Buy here pay here sales and collections can bring special problems to your accounting department. Having a related finance company (RFC) can also complicate your accounting. There are special relationships between various accounts on each company and between the companies.
When we review financial statements for our clients and prospective clients, we try to stand back and look at them for reasonableness. This includes not only the income statement but also the balance sheet accounts.
One way to review your income statements is to run your report with the months in the current year side by side. This makes it easier to compare missing expenses or spot expenses which are too high. Your income accounts can also be compared to see what trends are starting to appear, if any. Is your income trending up, or is it stagnant?
You should also prepare your income accounts by year side by side for the current year and at least the prior three to five years. This will show you your long-term trends. This report works well to prepare projections for the future and show you what it takes to get there. You should be able to easily see where you have been and insert your projection of where you want to be to find out what kind of change it is going to take to achieve your goals. You may find out there are various accounts which should have corresponding relationships with other income or expense accounts, but don’t.
When reviewing your balance sheet you can and should compare it the same way as your income statement. The balance sheet comparison will show you the changes in assets, liabilities and net worth on month-to-month and year-to-year bases. Your change in accounts will indicate where your cash flow is going. If your assets, other than cash, are increasing without a corresponding offset in a liability account, then your cash flow is going out. If your liabilities are increasing, it can be a sign of cash flow going in, as you are not spending it to pay your liabilities. This is a very simple way to look at cash flow. There are many other indicators of cash flow activity, but that is for another article.
On your RFC, we look for certain relationships of your notes receivable principal balance to unearned discount income and the allowance for doubtful account adjustments for GAAP financial statement presentations. Your unearned discount income on the balance sheet should be a percentage of your notes receivable. This percentage should be equal to the percentage of discount loss you have taken on the various pools of notes purchased from your dealership which are still in your current portfolio. The percentage may not and probably will not be exactly equal to the percentage you used when selling the notes.
There are various reasons for this odd unearned discount percentage and resulting account balance. One is you have used multiple discount percentages over the life of your current portfolio. Another can be some of the notes you purchased had to use a reduced discount percentage because the dealership is limited to a discount loss which can’t exceed the gross profit realized at time of sale. Normally one of your BHPH software reports should disclose the percentage for each note along with the outstanding principal balance. You can then find your different discount percentages.
You should review the accounts and activity which makes up your cost-of-goods-sold section on your dealership income statement. Separate selling-type expenses from your cost of goods sold so you can arrive at a correct gross profit percentage. We normally want to see a 45-percent to 50-percent average gross profit.
You should be checking your discount loss when selling the notes to the RFC to insure the loss doesn’t exceed the gross profit from the car deal. You can set up custom reports on your software to compare the discount loss to the gross profit at year end for year-to-date sales and make the necessary changes to the unearned discount income balance if needed.
One of the other items we look at is the gross leverage ratio of your outside third-party vendor debt used to finance your notes as compared to your current notes receivable principal balance. We would prefer to see your leverage ratio at 50 percent or less. This normally indicates a stronger and healthier balance sheet. In talking with many bankers, they prefer the 50-percent-or-lower percentage also. Their risk is much lower and they can normally offer a lower interest rate based upon their lending criteria.

#### [What you have to do]
Please say whether each statement agrees with the buy here pay here accounting article above, answering yes or no and quoting the words from the article that settle it. 1. The article prefers a leverage ratio of 50 percent or less. 2. The article says the unearned discount percentage will usually equal the percentage used when selling the notes. 3. The article advises comparing income accounts for the current year with at least the prior three to five years. The listing that comes next is from a separate source and is not part of the buy here pay here accounting article.

#### [Raw data]
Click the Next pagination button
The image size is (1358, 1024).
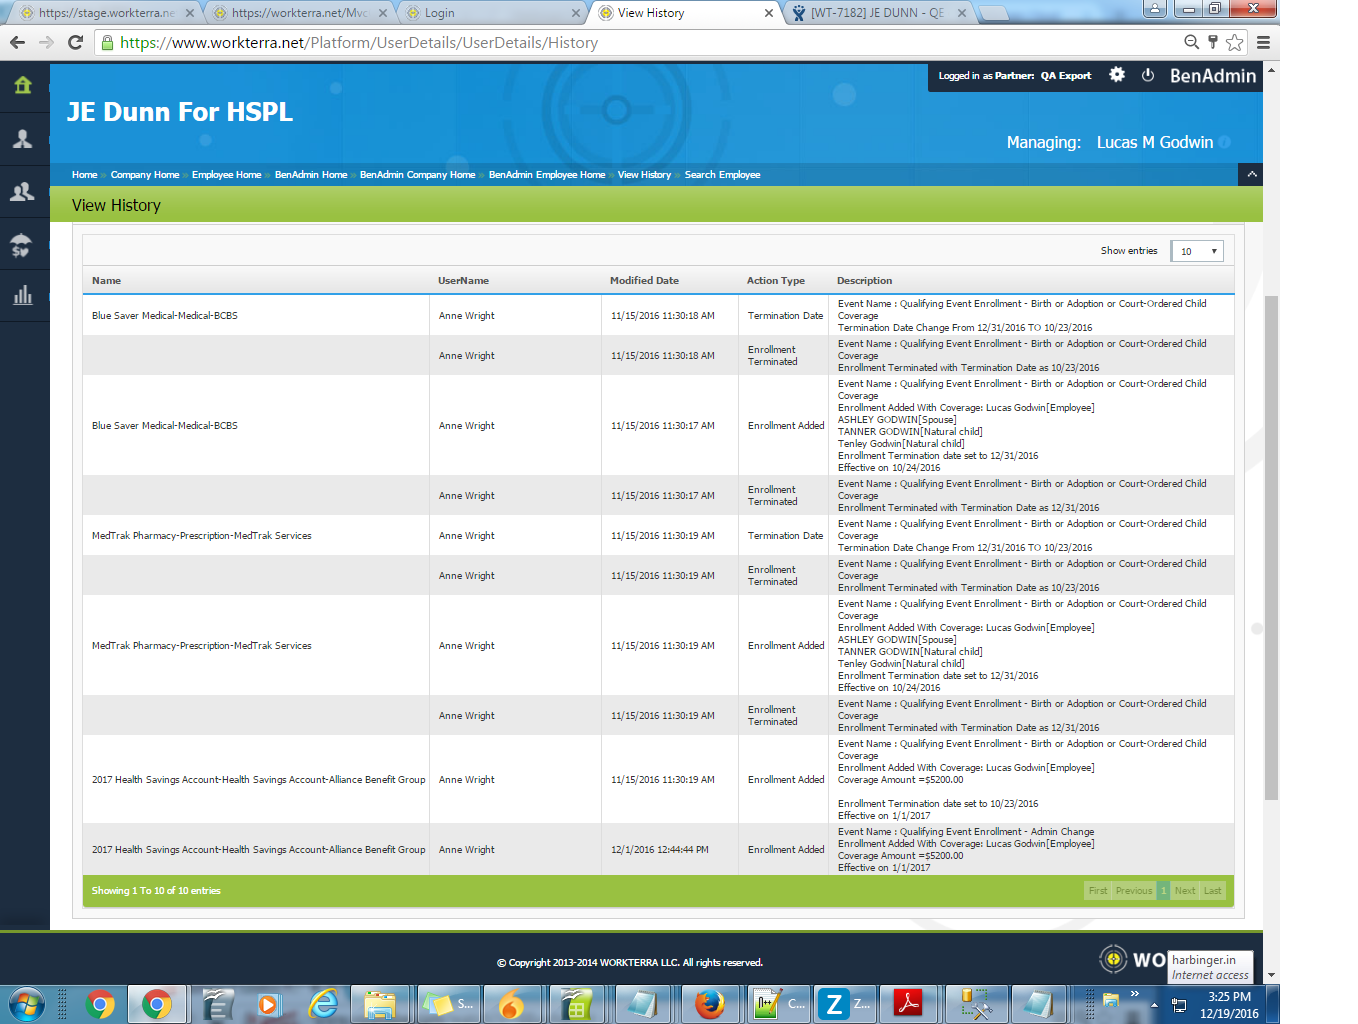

#### [Task answer]
1. Yes: "We would prefer to see your leverage ratio at 50 percent or less."
2. No: "The percentage may not and probably will not be exactly equal to the percentage you used when selling the notes."
3. Yes: "You should also prepare your income accounts by year side by side for the current year and at least the prior three to five years."